En realidad, las riendas siguen estando en manos de los dirigentes y de las formaciones centristas. Con una condición: que puedan ofrecer un proyecto a Europa. Si se produjera el fracaso de la Unión Europea, sería por culpa de los partidos a favor de la Unión y no de los que están en contra.

Ausencia de proyecto europeo

En cierto modo y salvando las distancias, la situación actual se parece a la de Alemania durante el periodo anterior a la llegada al poder de Adolf Hitler: una asamblea legislativa fragmentada y una agrupación antisistema aún minoritaria, pero muy motivada. Esa ausencia de proyecto, así como el compromiso de la mayoría, es lo que produjo el desenlace por todos conocido.

¿Seguirán jugando al consenso los dirigentes europeos actuales? ¿O cambiarán las reglas del juego para dar un motivo de satisfacción a los antieuropeos, pensando que así se calmarán y se volverán amables? ¿Ese cambio en las reglas del juego de la Unión Europea se forzará para, por ejemplo, transformar a los pueblos del Este en ciudadanos de segunda categoría, como ya los perciben los antieuropeos de Occidente?

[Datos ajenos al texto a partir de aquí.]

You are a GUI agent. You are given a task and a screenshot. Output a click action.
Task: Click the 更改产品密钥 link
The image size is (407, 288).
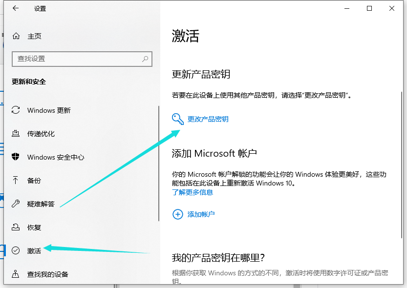click(x=208, y=119)
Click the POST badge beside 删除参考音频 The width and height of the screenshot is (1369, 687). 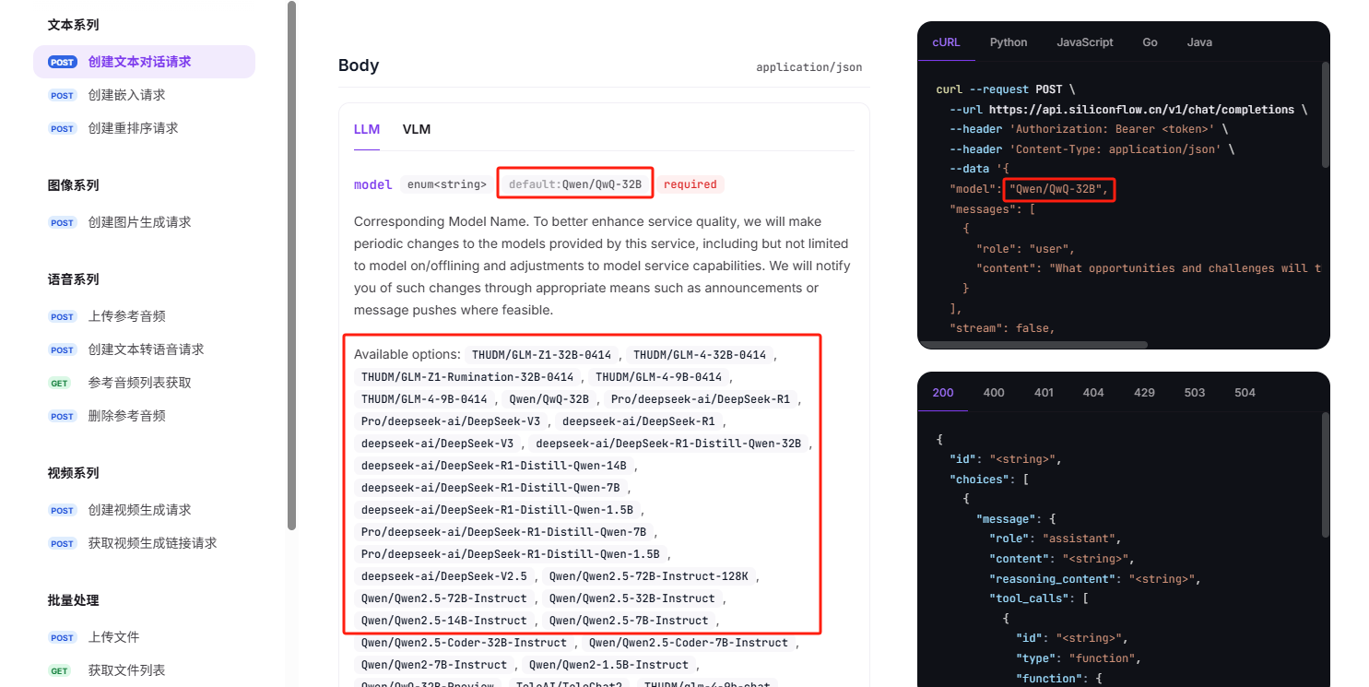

Gunther Krichbaum (CDU), presidente del Comité del Parlamento para Asuntos Europeos ante el Bundestag ha transmitido un mensaje claro y en la dirección correcta: "No hay posibilidad alguna de que cambien las reglas. Tenemos unos tratados y tendrían que volver a negociarse. Cada tratado es el resultado de unos compromisos a los que se ha llegado tras años de negociación. Por ejemplo, el Tratado de Lisboa, vio la luz después de diez años de debates. Harán falta otros diez años para que se produzcan otras posibles negociaciones. Pero mientras, es necesario gobernar la Unión Europea. Y sabemos todos los desafíos que nos esperan".

En los próximos años, la Unión Europea debe generar empleos, crear políticas energéticas e industriales y determinar el futuro de la vecindad oriental. De este modo se abrirá la vía hacia la fragmentación de Europa y hacia el conflicto.

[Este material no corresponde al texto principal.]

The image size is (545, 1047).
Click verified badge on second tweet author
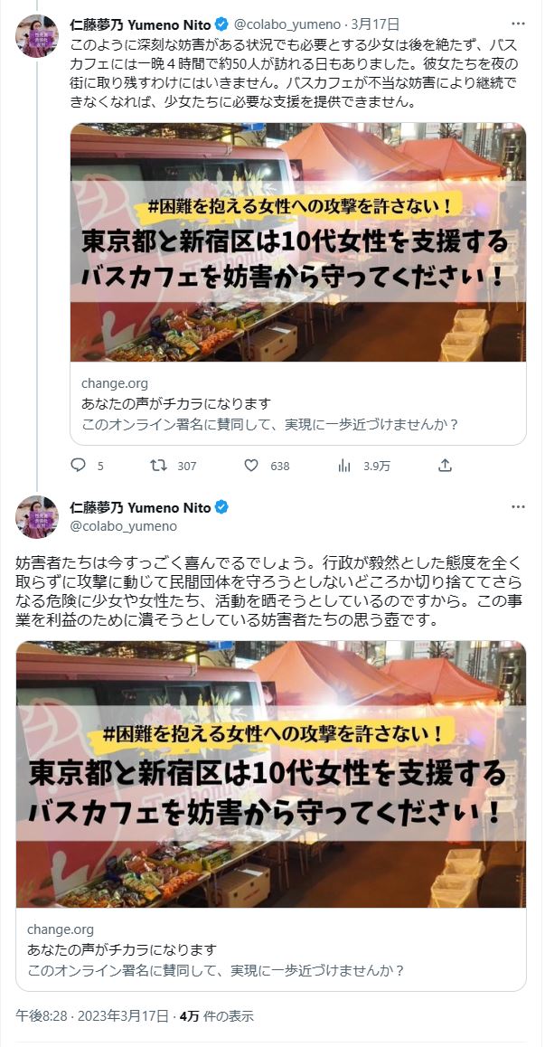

Dos días antes de las elecciones, asistí en Berlín a un acto electoral de la formación conservadora y euroescéptica Alternative für Deutschland (AfD), que luego obtuvo un 7% de los votos. Los dirigentes del partido, liderados por su presidente Bernd Lucke, profesor de economía en la Universidad de Hamburgo, recorrieron los bulevares de la capital alemana en un cortejo de coches, provistos de todo el arsenal electoral. Al menos tres de estos vehículos eran Dacia Logan [fabricados en Rumanía]. Cuando AfD, que aboga por el regreso al marco alemán y el refuerzo del proteccionismo nacional, conduce coches fabricados en Rumanía, entonces significa, de forma pragmática, que Europa aún tiene una oportunidad.